— Start of Source document —

1. I don't announce the release any more. I let fans tell me when the book is available. They often know before I do. Having them tell me - on social media - means they're also telling all their friends at the same time.

2. I actually do send an email out to my list around the second or third day. They signed up to be notified and I try to let them be the first people I tell. I just don't tell all of them at once, hoping to spread the sales out over a few days. It's not like I have a big list. I keep it trimmed down to under 2000 addresses but spreading those out can make the difference between a long, steady climb in sales and a crash ending spike.

3. I post to my blog. Eventually. Frequently that's earlier than I'd like but I only update my blog once a month and I tend to release near the end of a month so I capitalize on Kindle Unlimited (which is a different conversation).

4. Back in the day, I used to make one tweet with a link to the book. Just one. Not one a day. Not one that's repeated three times to hit all the major time zones. One. Ever.

My goal is to stay in the top 1000 on Amazon for a month. After that, gravity - and algorithms - take a toll on the heartiest of fliers. Doing that generally gets me about 5000 sales and over a million page-read on KU.

But I'm established. I spent years building my audience and growing my fanbase. What about somebody just starting out?

The rocket ride is the same should you choose to light the fuse. You might climb very high very fast. The crash will hurt just as much.

Soft launch pays dividends for those who are just starting out. Since you can't depend on your fans yet, getting the word out is where you need allies to help you. Joining a like minded group of authors who can help you is probably the single most important thing a new author can do. I have a mantra for that, too:

The fastest way to get an audience is
borrow one.

— End of Source document —
— Start of Available data —

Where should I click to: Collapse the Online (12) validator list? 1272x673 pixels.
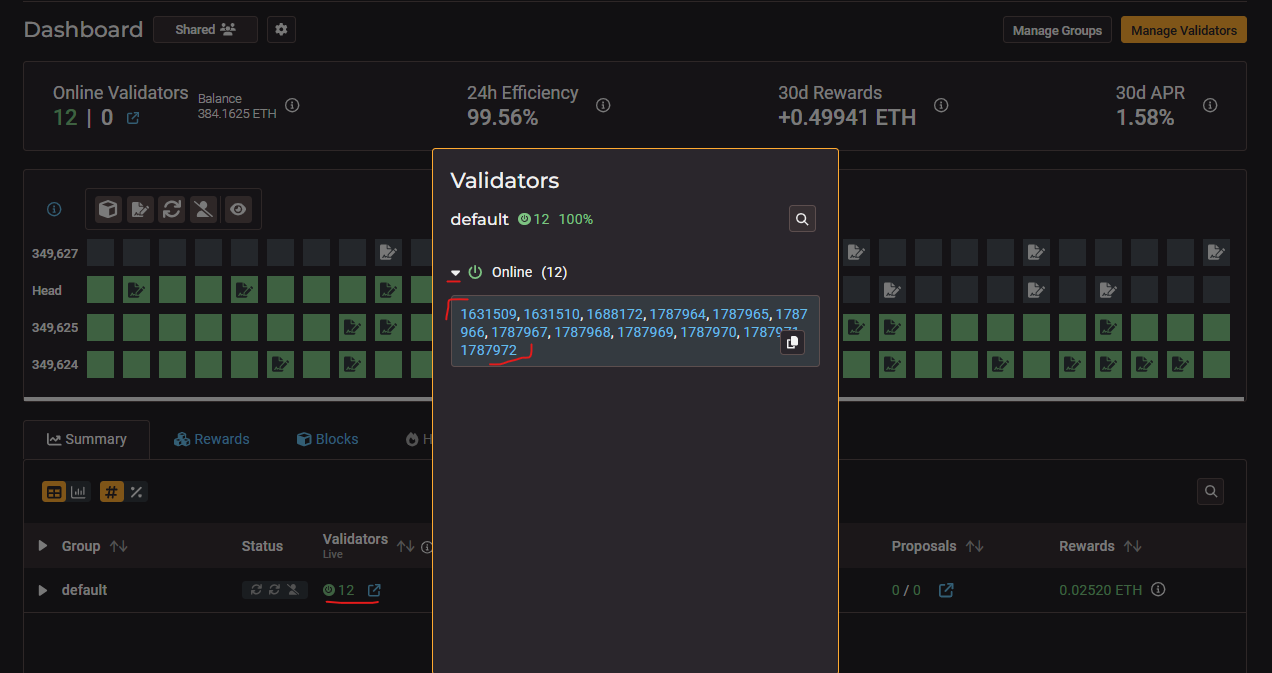456,272
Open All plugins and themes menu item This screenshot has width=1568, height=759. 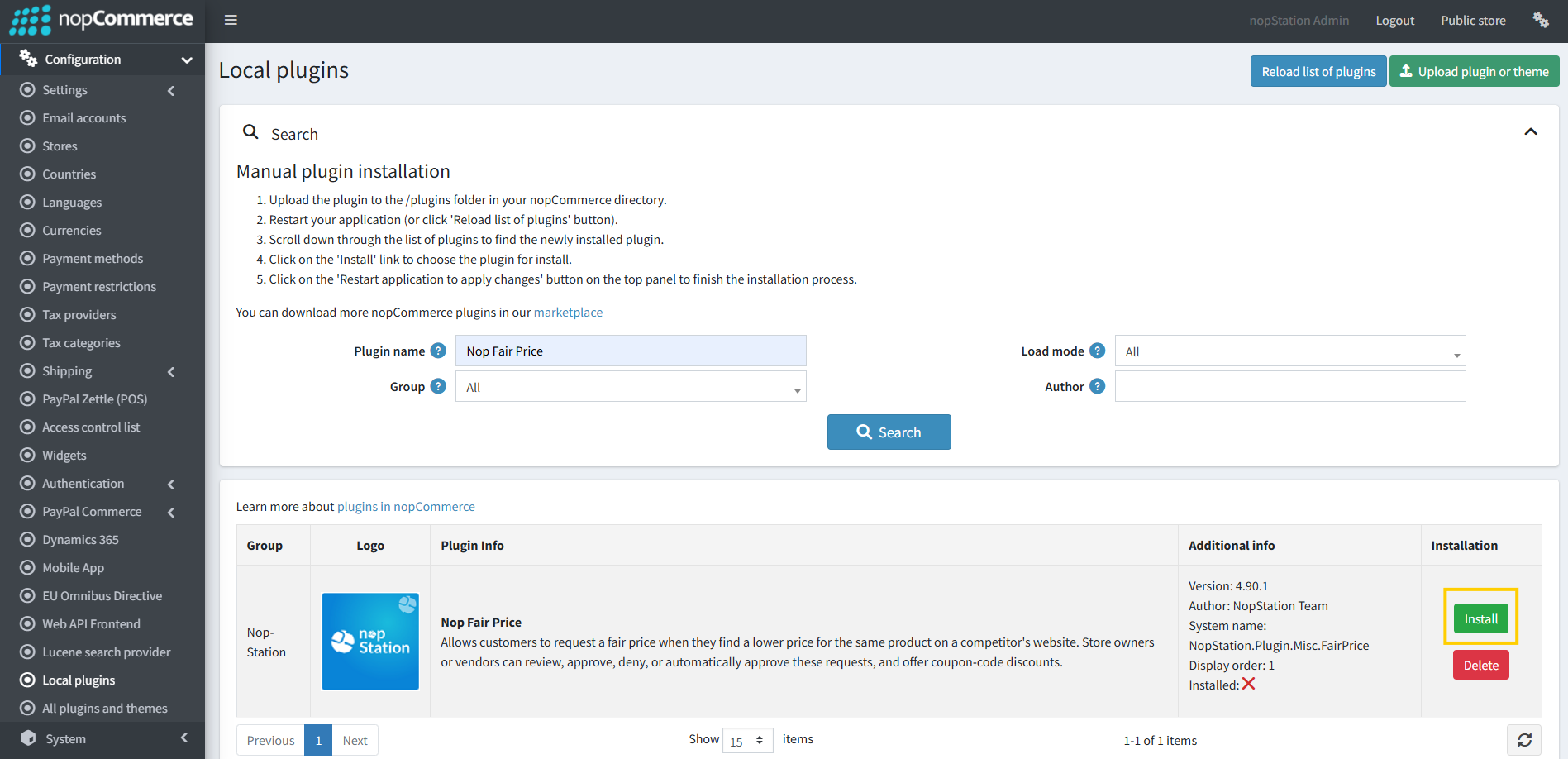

— End of Available data —

● Things to do
1. From the text on launching a book, write out the passage that begins with the words "My goal is to" and ends after the words "page-read on KU.".
2. Answer these questions using the text on launching a book.
(a) What size does the writer keep the email list below?
(b) How often does the writer update the blog?
(c) For how long does the writer aim to stay in the top 1000 on Amazon?

● Final answers
1.
My goal is to stay in the top 1000 on Amazon for a month. After that, gravity - and algorithms - take a toll on the heartiest of fliers. Doing that generally gets me about 5000 sales and over a million page-read on KU.

2.
(a) Under 2000 addresses.
(b) Once a month.
(c) For a month.